Une semaine d’avant votation qui pourrait être agitée
La Jeunesse socialiste suisse a protesté ce vendredi sur la place Fédérale avec le soutien de ses aînés: la session fédérale de juin battant son plein, des clarifications sur ces perquisitions ont été demandées par plusieurs élus au Conseil fédéral, qui devrait y répondre la semaine prochaine.
Membre du groupe parlementaire des Verts, la conseillère nationale genevoise Stéfanie Prezioso (Ensemble à Gauche) prévoit ainsi de demander si émettre un avis politique sur l’armée peut constituer un délit, ou encore «si des fichiers de militant-e-s sont à nouveau tenus». A quelques jours d’une votation dont le contenu a été dénoncé par cinq rapporteurs spéciaux de l’ONU – qui ont mis en garde contre ses «risques d’ingérences excessives et arbitraires dans les droits de l’homme» –, la réponse de l’exécutif sera certainement scrutée.
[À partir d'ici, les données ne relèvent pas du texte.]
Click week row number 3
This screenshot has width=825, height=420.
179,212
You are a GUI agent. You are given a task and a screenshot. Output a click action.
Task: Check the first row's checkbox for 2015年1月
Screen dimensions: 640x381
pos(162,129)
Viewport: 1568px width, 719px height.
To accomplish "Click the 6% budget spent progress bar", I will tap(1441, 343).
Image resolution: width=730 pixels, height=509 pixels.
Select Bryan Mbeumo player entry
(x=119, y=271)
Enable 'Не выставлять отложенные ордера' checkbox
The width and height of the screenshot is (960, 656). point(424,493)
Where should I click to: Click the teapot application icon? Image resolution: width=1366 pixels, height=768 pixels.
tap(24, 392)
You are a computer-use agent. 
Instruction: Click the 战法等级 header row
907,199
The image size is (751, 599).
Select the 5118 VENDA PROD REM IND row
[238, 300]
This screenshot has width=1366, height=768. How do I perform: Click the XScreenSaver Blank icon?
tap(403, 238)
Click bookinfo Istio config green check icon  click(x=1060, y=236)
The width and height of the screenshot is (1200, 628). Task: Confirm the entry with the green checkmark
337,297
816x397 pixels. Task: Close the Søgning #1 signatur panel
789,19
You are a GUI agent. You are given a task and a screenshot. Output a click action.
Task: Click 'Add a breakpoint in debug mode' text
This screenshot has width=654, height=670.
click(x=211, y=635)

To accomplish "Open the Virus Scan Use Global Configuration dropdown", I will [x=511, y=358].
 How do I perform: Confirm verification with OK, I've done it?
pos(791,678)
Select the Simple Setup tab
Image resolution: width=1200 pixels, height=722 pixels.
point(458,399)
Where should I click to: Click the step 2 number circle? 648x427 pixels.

Notons encore que si le camp bourgeois continue de soutenir le projet, certaines fissures apparaissent dans ses rangs. Samedi dernier, la branche cantonale de l’UDC de Glaris, l’un des cantons les plus conservateurs du pays, a ainsi résolu de prendre le contre-pied de son parti sur le sujet. Motif invoqué: les nouveaux amendements législatifs confèrent trop de pouvoir à l’Etat et pourraient ouvrir la porte à des «décisions arbitraires».